*** Input for this task Section Begins ***
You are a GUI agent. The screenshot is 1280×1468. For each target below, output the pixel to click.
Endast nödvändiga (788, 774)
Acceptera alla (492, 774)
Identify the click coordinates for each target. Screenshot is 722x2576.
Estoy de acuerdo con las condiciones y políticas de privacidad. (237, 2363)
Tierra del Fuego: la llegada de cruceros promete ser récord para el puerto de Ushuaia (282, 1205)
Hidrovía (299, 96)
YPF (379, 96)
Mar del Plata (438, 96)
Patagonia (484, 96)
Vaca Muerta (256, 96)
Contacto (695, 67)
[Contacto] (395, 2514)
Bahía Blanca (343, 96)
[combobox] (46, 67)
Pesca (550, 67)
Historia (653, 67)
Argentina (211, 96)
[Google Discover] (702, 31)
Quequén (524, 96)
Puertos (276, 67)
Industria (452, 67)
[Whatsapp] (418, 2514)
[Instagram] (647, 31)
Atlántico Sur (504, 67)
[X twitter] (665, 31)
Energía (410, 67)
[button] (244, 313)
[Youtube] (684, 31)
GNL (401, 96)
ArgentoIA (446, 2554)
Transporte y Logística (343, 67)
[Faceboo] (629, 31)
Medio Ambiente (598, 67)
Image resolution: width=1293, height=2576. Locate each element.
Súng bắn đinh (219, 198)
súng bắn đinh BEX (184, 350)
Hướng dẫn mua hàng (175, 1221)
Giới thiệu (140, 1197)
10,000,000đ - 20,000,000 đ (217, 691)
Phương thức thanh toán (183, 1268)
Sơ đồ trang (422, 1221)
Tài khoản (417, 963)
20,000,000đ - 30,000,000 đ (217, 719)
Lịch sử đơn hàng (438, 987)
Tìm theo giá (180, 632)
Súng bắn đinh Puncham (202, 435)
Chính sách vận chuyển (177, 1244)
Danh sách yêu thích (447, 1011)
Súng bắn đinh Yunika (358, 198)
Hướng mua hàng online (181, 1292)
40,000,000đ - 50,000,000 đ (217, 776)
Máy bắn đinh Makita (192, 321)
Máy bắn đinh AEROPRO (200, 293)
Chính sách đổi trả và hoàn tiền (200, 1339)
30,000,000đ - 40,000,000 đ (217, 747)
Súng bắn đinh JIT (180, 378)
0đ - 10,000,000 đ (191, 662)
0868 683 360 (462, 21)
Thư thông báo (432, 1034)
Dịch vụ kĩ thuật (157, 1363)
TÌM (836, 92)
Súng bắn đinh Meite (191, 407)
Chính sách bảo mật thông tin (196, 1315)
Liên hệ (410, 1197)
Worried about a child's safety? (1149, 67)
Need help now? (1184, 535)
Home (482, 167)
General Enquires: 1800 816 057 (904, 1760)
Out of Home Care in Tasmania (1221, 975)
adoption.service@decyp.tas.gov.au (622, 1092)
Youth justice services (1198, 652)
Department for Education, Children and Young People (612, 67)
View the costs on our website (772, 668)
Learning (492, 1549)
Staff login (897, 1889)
*** Input for this task Section Ends ***
Task description: Using only the entries above, output the line with "[Faceboo] (629, 31)", the line with "Lịch sử đơn hàng (438, 987)", and all lines between them, exactly as they stand.

Response to the exercise:
[Faceboo] (629, 31)
Medio Ambiente (598, 67)
Image resolution: width=1293, height=2576. Locate each element.
Súng bắn đinh (219, 198)
súng bắn đinh BEX (184, 350)
Hướng dẫn mua hàng (175, 1221)
Giới thiệu (140, 1197)
10,000,000đ - 20,000,000 đ (217, 691)
Phương thức thanh toán (183, 1268)
Sơ đồ trang (422, 1221)
Tài khoản (417, 963)
20,000,000đ - 30,000,000 đ (217, 719)
Lịch sử đơn hàng (438, 987)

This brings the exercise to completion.